First DCA finds law limiting public adjusters' solicitation practices unconstitutional restriction on commercial speech.  [Added 1/3/11]

    Public Adjuster challenged Fla.Stat. sec. 626.854(6) (2008) as unconstitutional, contending that it was an invalid restriction on commercial speech.  The trial court ruled that the statute, which bans solicitation by public adjusters for a period of 48 hours after an event causing a loss, was not unconstitutional.  On appeal the First DCA disagreed, concluding:  "We hold that the statute unambiguously bans all solicitation for 48 hours and that this restriction on commercial speech violates Article I, § 4 of the Florida Constitution under the standards of Central Hudson Gas & Electric Corp. v. Public Service Commission of New York, 447 U.S. 557 (1980)."

    The statute at issue provides:  "A public adjuster may not directly or indirectly through any other person or entity initiate contact or engage in face-to-face or telephonic solicitation or enter into a contract with any insured or claimant under an insurance policy until at least 48 hours after the occurrence of an event that may be the subject of a claim under the insurance policy unless contact is initiated by the insured or claimant."  The relevant constitutional provision states:  "Freedom of speech and press.Every person may speak, write and publish sentiments on all subjects but shall be responsible for the abuse of that right. No law shall be passed to restrain or abridge the liberty of speech or of the press. In all criminal prosecutions and civil actions for defamation the truth may be given in evidence. If the matter charged as defamatory is true and was published with good motives, the party shall be acquitted or exonerated."

    What the court referred to as the 4-part test of Central Hudson for determining whether a law limiting commercial speech is constitutionally valid can be summarized as:  (1) the speech concerns a lawful activity; (2) the government shows a substantial interest underlying the restriction; (3) the restriction directly advances that substantial governmental interest; and (4) the restriction is no more extensive than necessary to serve the governmental interest.  The first 2 prongs were not in dispute.  As for the third prong, the appeals court determined that the state had met its burden.  While mere speculation does not suffice, "[w]e reject [Public Adjuster]'s argument that the Department was required to introduce evidence of actual harm.  Instead, the government need only show 'that the harms it recites are real and that its restriction will in fact alleviate them to a material degree.'   Edenfield [v. Fane], 507 U.S. [761 (1993)] at 771.  While many cases rely upon empirical data to support this prong, introduction of empirical data is not always necessary as a common sense conclusion will sometimes suffice.  Tennessee Secondary School Athletic Ass’n v.

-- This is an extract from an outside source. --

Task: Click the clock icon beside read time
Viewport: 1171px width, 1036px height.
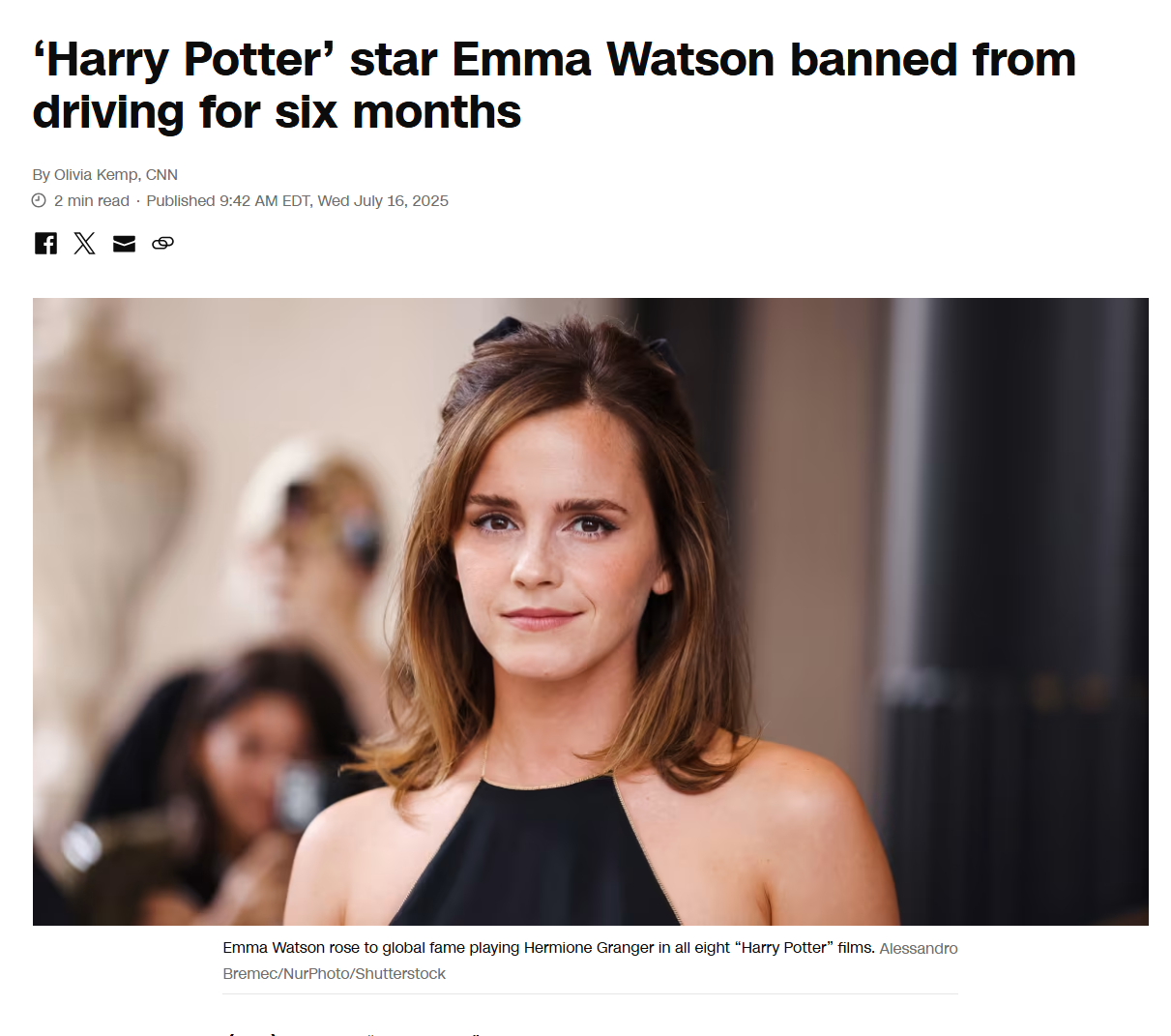Action: click(x=39, y=200)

Brentwood Academy, 551 U.S. 291, 300 (2007)."  The state satisfied its burden, supporting its assertions that the statute ensures more ethical behavior on the part of public adjusters and ensures the privacy of people who have just suffered a calamity with "a legislative study, statistical data and anecdotal evidence."

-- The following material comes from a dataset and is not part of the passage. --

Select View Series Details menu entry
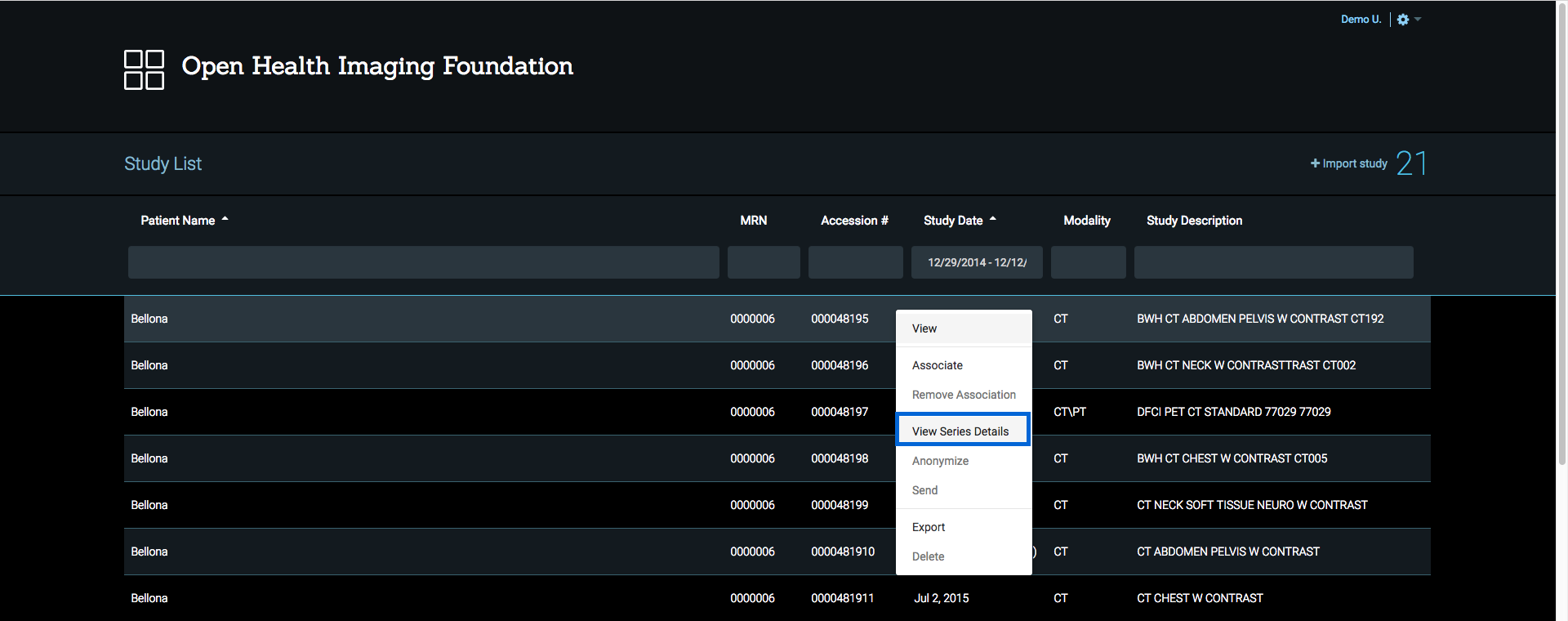Image resolution: width=1568 pixels, height=621 pixels. pos(960,431)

    The court, however, concluded that the restriction must fall under the 4th prong of the Central Hudson test.  "Examining the plain language of section 626.854(6), it is clear to us that it prohibits all public adjuster-initiated contact, whether electronic, written or oral."  Accordingly, "[b]ecause section 626.854(6) unambiguously contains a ban on all solicitation for 48 hours, the Department has failed to prove that the statute is narrowly tailored to meet the State’s objectives."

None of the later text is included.